「ペーパレス年末調整」が、従業員に選ばれる“会社の条件”になる?

連載:リモートワークを止めないSaaS
筆者は3年以上前からリモートワークを実践。現在、経営している会社でも全従業員がリモートワークで働いていて、業務を滞りなく進めるためにさまざまなITツールを活用している。本連載では、リモートワーク下において生じる課題に対して、ITツールを活用して対応するための方法を具体的に解説したい。

2020年の年末調整、読者の皆さんは、紙の書類で会社に提出しただろうか。それともスマートフォンやパソコンからの入力で完結しただろうか。ペーパーレス年末調整を導入しているかどうかが、従業員から選ばれる会社になる条件の一つになりそうだ。

電子申請が義務付けられた年末調整
年末調整は、1年分の徴収すべき所得税を再計算し、毎月の給料で既に徴収した額との差額を調整する仕組みである。毎月の給与明細では「所得税」の欄で一定額が控除(源泉徴収)されているが、これは給与額から算出された概算金額であるため、1年間の所得金額を集計した上で正式な年間所得税額を計算する必要がある。

また、毎月の給与計算上は考慮されていない各種控除(生命保険料、地震保険料、住宅ローン、小規模企業共済等掛金)の金額を取り込むことと、配偶者や扶養親族などの状況変化などの反映漏れがあった場合の再計算についても、年末調整を行うことで、適切な所得税額になるように調整される。

実は20年度からこの年末調整に関する電子申請の義務化要件が厳しくなっている。年末調整の結果として作成した源泉徴収票などの法定調書は、会社から全従業員分を

税務署や各自治体に提出する必要があるが、19年度までは「1000枚以上」の場合は電子データでの提出が義務付けられていたが、20年度からはこの要件が「100枚以上」まで一気に引き下げられたのだ。
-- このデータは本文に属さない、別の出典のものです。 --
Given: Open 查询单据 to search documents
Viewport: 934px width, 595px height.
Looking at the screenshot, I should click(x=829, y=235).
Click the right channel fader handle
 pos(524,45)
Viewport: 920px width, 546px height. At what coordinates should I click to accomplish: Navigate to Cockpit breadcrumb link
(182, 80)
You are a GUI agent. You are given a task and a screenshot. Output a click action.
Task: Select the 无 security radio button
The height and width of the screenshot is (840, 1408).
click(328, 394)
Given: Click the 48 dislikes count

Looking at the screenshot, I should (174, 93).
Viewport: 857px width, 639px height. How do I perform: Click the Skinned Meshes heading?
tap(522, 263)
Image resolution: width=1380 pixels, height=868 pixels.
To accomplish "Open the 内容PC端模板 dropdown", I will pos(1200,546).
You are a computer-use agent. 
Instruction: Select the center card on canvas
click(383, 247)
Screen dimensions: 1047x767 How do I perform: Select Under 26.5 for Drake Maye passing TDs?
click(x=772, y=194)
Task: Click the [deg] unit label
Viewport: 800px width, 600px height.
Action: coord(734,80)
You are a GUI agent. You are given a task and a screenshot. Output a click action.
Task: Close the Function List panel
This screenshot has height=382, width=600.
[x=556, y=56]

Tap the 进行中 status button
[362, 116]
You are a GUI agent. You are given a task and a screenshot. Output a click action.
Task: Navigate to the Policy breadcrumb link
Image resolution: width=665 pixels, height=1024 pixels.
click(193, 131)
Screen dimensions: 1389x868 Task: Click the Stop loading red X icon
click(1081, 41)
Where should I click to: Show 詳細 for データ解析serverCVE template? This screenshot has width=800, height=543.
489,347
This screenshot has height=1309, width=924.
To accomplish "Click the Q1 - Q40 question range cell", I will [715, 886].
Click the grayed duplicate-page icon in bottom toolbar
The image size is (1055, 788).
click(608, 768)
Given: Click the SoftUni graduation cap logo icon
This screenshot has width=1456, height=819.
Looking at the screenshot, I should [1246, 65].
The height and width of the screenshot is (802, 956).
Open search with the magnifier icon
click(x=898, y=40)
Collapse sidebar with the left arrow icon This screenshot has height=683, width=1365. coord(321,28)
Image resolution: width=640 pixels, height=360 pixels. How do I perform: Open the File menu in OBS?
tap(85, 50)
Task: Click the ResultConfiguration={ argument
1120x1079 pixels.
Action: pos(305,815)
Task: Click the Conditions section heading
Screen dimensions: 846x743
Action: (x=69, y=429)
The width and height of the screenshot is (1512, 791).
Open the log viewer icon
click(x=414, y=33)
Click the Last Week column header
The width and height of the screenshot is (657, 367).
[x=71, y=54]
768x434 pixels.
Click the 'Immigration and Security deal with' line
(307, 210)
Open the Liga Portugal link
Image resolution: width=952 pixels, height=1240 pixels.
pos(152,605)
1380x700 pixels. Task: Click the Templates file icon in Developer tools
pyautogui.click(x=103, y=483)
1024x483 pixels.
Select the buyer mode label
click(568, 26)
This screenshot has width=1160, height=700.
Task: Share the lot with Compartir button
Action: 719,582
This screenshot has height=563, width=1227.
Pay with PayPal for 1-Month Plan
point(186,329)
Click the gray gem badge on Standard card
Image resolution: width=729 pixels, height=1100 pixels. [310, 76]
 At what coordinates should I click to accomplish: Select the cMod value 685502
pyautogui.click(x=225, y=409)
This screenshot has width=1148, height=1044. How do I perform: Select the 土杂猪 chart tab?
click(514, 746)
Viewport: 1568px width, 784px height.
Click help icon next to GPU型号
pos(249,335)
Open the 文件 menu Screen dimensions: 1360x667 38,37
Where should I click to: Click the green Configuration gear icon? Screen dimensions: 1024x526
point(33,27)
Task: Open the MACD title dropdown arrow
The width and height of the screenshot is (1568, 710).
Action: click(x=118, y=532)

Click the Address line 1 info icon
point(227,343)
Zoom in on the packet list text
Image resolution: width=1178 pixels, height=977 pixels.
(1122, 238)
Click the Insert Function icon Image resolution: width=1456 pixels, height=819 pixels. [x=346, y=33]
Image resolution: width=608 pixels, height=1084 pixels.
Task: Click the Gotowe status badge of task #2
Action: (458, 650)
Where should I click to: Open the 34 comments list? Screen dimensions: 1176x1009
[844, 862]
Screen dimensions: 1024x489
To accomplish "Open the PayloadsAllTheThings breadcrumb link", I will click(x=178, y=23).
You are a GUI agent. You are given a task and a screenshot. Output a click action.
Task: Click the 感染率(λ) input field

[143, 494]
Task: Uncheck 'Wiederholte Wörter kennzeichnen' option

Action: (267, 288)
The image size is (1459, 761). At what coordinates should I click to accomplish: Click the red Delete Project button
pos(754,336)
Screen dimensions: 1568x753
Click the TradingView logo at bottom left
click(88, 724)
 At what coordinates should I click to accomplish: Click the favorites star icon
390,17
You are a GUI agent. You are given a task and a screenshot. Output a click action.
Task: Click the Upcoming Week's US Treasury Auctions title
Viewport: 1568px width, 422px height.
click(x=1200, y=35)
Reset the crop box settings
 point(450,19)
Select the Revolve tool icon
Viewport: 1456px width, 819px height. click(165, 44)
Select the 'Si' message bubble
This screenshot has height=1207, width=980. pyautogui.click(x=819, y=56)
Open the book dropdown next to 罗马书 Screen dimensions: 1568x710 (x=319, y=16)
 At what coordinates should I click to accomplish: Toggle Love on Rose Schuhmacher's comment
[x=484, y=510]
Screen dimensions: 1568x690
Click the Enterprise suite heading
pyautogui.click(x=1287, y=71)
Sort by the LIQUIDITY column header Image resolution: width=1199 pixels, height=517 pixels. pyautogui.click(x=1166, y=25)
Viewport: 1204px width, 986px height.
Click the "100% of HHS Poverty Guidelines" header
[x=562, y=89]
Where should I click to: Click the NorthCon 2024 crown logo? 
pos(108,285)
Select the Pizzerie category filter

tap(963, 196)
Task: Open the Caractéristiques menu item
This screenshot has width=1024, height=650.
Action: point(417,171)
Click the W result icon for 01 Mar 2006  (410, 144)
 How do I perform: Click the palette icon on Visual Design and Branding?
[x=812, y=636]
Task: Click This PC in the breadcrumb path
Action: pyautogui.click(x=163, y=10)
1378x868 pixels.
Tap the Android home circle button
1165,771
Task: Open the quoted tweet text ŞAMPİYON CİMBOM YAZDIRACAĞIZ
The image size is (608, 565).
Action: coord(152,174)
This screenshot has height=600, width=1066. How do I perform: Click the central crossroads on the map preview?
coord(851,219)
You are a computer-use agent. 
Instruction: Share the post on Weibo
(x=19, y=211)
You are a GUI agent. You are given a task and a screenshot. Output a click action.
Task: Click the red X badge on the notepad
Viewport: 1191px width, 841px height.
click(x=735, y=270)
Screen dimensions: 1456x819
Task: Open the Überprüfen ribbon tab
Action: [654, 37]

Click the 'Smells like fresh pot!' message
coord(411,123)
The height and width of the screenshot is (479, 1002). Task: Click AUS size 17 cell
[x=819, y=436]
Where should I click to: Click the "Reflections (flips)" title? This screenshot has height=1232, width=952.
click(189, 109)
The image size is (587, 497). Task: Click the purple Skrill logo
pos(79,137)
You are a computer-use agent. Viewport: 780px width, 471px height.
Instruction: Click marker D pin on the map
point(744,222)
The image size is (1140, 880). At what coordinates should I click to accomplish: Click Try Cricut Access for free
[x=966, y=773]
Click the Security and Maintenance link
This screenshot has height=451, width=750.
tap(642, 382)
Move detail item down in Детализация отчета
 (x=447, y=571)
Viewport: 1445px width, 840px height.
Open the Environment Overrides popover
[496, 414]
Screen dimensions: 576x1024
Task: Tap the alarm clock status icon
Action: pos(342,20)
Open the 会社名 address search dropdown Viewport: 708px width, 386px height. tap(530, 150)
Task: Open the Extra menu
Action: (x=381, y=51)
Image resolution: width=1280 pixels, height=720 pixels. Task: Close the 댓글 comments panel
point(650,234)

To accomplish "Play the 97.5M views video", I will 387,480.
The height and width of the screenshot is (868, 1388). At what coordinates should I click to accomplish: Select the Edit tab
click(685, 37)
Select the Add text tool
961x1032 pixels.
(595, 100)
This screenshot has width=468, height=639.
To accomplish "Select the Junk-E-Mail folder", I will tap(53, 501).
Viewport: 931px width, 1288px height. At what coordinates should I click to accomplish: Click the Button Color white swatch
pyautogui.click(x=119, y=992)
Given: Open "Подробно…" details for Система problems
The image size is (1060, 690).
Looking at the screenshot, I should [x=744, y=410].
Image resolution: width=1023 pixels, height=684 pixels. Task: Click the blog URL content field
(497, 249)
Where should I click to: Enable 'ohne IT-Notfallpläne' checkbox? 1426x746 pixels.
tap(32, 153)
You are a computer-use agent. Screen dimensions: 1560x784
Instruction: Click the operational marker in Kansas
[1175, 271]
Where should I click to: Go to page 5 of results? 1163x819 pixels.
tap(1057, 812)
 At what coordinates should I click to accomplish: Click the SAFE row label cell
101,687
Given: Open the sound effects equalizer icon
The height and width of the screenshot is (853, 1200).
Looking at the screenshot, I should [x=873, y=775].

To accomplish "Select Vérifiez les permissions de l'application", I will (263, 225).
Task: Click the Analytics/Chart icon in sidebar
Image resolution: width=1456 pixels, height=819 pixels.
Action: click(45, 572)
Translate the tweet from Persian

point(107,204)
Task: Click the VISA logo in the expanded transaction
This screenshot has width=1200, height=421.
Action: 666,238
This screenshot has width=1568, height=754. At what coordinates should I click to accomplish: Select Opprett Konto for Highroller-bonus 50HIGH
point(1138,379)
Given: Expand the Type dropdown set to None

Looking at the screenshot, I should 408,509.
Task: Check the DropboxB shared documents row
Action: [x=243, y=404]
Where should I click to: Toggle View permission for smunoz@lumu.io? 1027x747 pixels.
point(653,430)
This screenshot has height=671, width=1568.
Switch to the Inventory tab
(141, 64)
年末調整全体の処理から考えると、書類の回収とチェック作業はまだ工程の半分にすぎない。労務部門では書類を回収した後、1年間の給与額を集計し、年末調整で収集した情報を加味した上で年間所得税額を確定させ、差分の調整額を計算し、12月の給与支払い時に精算する。これらを全従業員分行った上で、税務署や自治体に提出する法定調書を作成する。とてもじゃないが紙やExcelで行えるようなものではないため、専門の労務ソフトが必要になり、社労士や税理士などの外部の専門家に丸ごと委託している会社も多い。